AUD weak as EUR squeezes higher
Note how the Euro recovery – or “squeeze” or call it what you will – that started yesterday has seen some AUD underperformance today, even despite the very JPY negative moves in the market. This suggests to me that very large EURAUD shorts have been building and there could be some positioning pain out there in long AUD trades. With USDCAD still trading firm here and the kiwi looking like a spacewalker that has been severed from his tether, one wonders how long the AUD can stick out like a sore thumb to the strong side. As for the EURAUD chart specifically, the huge rally from the major summer low disrupted the down trend and the latest down-wave is all about guessing which Fibo is the right one…. The 0.618 is the classic retracement Fibo at market turnarounds and is even lower at 1.2075 or so, but anything from the 50% retracement already crossed to the actual lows is fair game.
The US Retail Sales data for October was rather weak and the PPI data was very weak, all suggesting a more activist Fed of course, with Yellen’s speech last night on targeting economic growth very much on the market’s mind and leading to a slightly weaker USD (and of course, a knee-jerk move higher in risk). Just wait until we see the payroll tax cut expire on January 1 and we could be seeing very weak US consumption data even if other fiscal cliff risks are avoided.
With Mr. Noda rolling a grenade into the FX trading trenches with the call to elections, the JPY situation has become even more ad hoc than usual. There will be plenty of potential for violent back and forth swings near term. It feels like the market was just unwinding its JPY shorts recently and adding to JPY longs when this news hit the wires. If risk stays off and bond yields remain low and lower, we can hardly expect an uninterrupted weakening from here – quite the opposite at times, one suspects – so please stay on your toes and appreciate the potential for JPY volatility in nervous times. Still, there is a longer run potential on the other side of this election that we eventually see more radical measures and some degree of BoJ losing its independence as Japanese determination to do something about deflation, its debt load and its strong currency as some of its key giant companies are on life support will only grow from here. We’ll have plenty more to say on the election in coming days.
On the calendar, we have the Fed’s FOMC minutes tonight, which should be more interesting than the actual meeting was the last time around. Look for what degree of nuclear the dovish FOMC contingent is willing to progress towards on the accommodation front if US economic data fails to satisfy in the months and quarters ahead.
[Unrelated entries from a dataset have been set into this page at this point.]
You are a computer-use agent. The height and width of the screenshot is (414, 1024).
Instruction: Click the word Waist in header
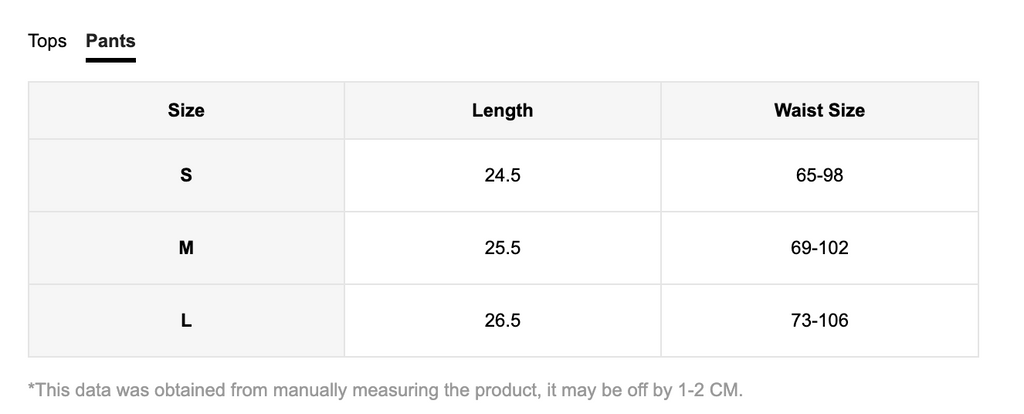coord(795,110)
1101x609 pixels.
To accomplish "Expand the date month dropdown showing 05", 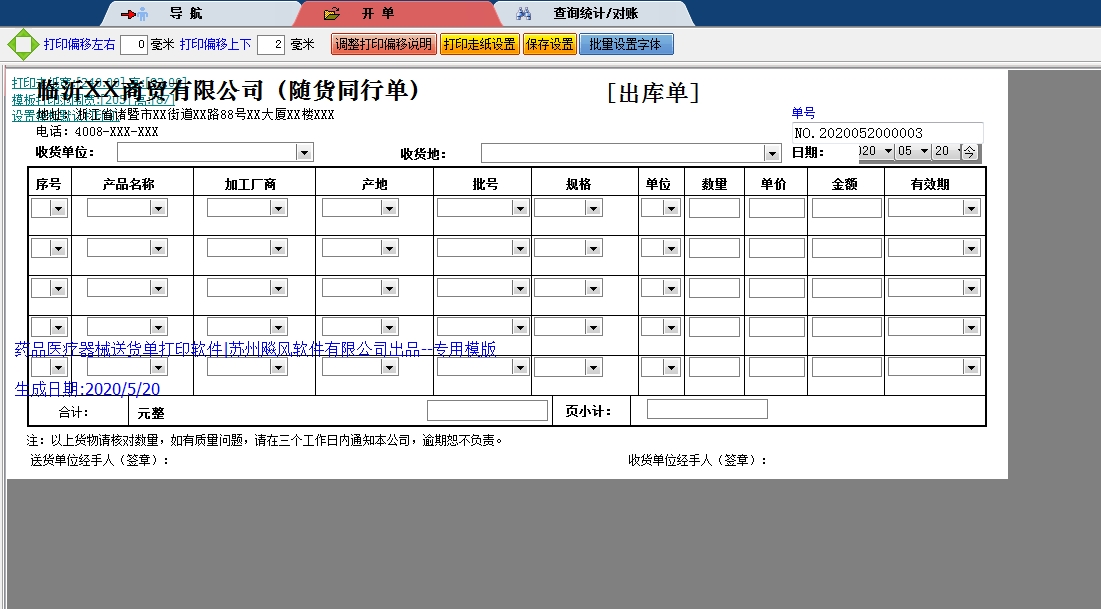I will coord(922,151).
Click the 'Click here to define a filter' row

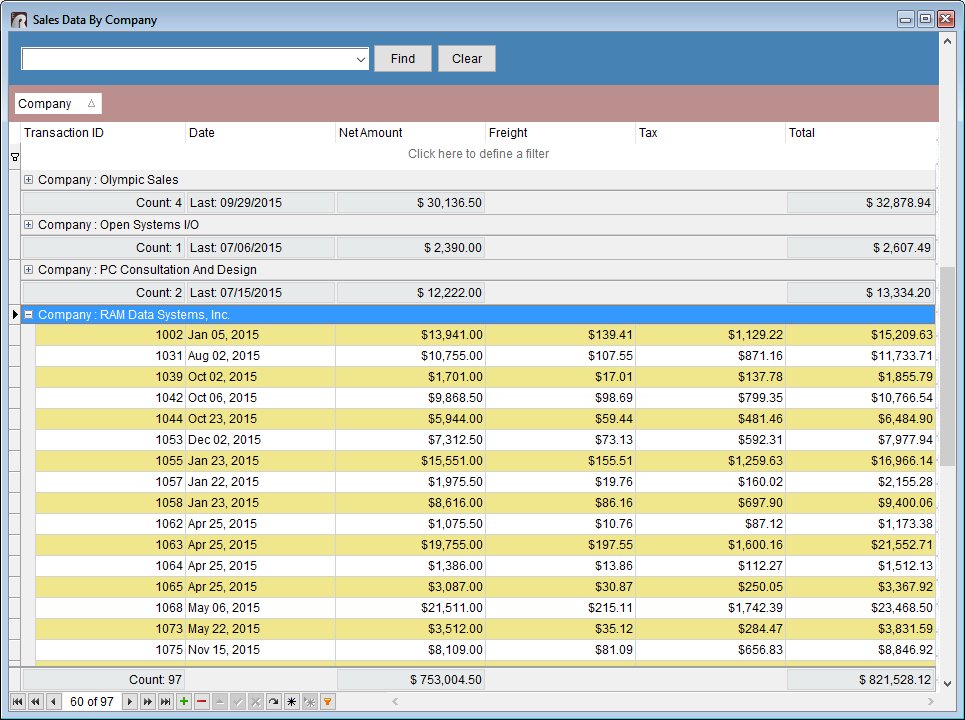point(478,154)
Tomorrow is the main event for the rest of the week, with UK Retail Sales and Euro Zone GDP data, including for Germany separately. Then in the US, we have the US CPI (note the unusually high petrol prices for this time of year in the US) and US jobless claims and both the US Empire and US Philly Fed manufacturing surveys. Late in the day, we have Bernanke out speaking on the Housing and Mortgage market in Atlanta.
On Friday, we have a sprinkling of minor data, including the US October Industrial Production and Capacity Utilization data and TICs data.
Be careful out there - volatility is heating up with this JPY move.
Economic Data Highlights
- New Zealand Q3 Retail Sales ex Inflation out at -0.4% QoQ vs. +0.4% expected and +1.3% in Q2
- Australia Nov. Westpac Consumer Confidence out at 104.3 vs. 99.2 in Oct.
- UK Oct. Jobless Claims Change out at +10.1k vs. 0.0k expected and +0.8k in Sep.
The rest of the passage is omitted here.